**Item-finding records:**
--- START ---
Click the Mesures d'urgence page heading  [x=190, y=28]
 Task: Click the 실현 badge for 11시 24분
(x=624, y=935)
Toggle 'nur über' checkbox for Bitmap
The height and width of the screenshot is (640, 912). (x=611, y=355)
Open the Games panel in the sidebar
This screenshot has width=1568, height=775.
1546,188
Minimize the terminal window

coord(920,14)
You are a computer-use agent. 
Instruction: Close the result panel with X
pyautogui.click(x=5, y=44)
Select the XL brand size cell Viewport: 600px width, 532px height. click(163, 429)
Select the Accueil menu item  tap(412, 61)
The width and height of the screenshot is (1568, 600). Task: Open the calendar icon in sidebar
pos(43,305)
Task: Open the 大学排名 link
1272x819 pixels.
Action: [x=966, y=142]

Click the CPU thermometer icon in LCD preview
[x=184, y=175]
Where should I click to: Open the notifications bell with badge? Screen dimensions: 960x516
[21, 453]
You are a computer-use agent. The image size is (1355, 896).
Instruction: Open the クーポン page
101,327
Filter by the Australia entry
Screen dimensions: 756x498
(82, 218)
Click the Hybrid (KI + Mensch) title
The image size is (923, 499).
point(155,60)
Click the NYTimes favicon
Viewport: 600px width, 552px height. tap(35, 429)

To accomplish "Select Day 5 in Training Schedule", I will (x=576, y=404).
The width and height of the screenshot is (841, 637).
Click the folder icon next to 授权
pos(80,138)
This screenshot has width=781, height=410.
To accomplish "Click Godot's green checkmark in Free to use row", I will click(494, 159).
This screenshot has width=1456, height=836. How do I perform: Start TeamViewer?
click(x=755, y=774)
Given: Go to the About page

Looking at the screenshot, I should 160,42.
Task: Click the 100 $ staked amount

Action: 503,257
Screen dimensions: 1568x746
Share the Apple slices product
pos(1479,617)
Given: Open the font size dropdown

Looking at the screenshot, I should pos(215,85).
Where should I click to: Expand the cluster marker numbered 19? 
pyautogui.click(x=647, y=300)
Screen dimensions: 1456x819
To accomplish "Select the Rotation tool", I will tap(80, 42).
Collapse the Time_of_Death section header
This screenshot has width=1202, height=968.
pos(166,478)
--- END ---
Copy out every one of the rows above again, word for word, in the same order.

Click the Mesures d'urgence page heading  [x=190, y=28]
 Task: Click the 실현 badge for 11시 24분
(x=624, y=935)
Toggle 'nur über' checkbox for Bitmap
The height and width of the screenshot is (640, 912). (x=611, y=355)
Open the Games panel in the sidebar
This screenshot has width=1568, height=775.
1546,188
Minimize the terminal window

coord(920,14)
You are a computer-use agent. 
Instruction: Close the result panel with X
pyautogui.click(x=5, y=44)
Select the XL brand size cell Viewport: 600px width, 532px height. click(163, 429)
Select the Accueil menu item  tap(412, 61)
The width and height of the screenshot is (1568, 600). Task: Open the calendar icon in sidebar
pos(43,305)
Task: Open the 大学排名 link
1272x819 pixels.
Action: [x=966, y=142]

Click the CPU thermometer icon in LCD preview
[x=184, y=175]
Where should I click to: Open the notifications bell with badge? Screen dimensions: 960x516
[21, 453]
You are a computer-use agent. The image size is (1355, 896).
Instruction: Open the クーポン page
101,327
Filter by the Australia entry
Screen dimensions: 756x498
(82, 218)
Click the Hybrid (KI + Mensch) title
The image size is (923, 499).
point(155,60)
Click the NYTimes favicon
Viewport: 600px width, 552px height. tap(35, 429)

To accomplish "Select Day 5 in Training Schedule", I will (x=576, y=404).
The width and height of the screenshot is (841, 637).
Click the folder icon next to 授权
pos(80,138)
This screenshot has width=781, height=410.
To accomplish "Click Godot's green checkmark in Free to use row", I will click(494, 159).
This screenshot has width=1456, height=836. How do I perform: Start TeamViewer?
click(x=755, y=774)
Given: Go to the About page

Looking at the screenshot, I should 160,42.
Task: Click the 100 $ staked amount

Action: 503,257
Screen dimensions: 1568x746
Share the Apple slices product
pos(1479,617)
Given: Open the font size dropdown

Looking at the screenshot, I should pos(215,85).
Where should I click to: Expand the cluster marker numbered 19? 
pyautogui.click(x=647, y=300)
Screen dimensions: 1456x819
To accomplish "Select the Rotation tool", I will tap(80, 42).
Collapse the Time_of_Death section header
This screenshot has width=1202, height=968.
pos(166,478)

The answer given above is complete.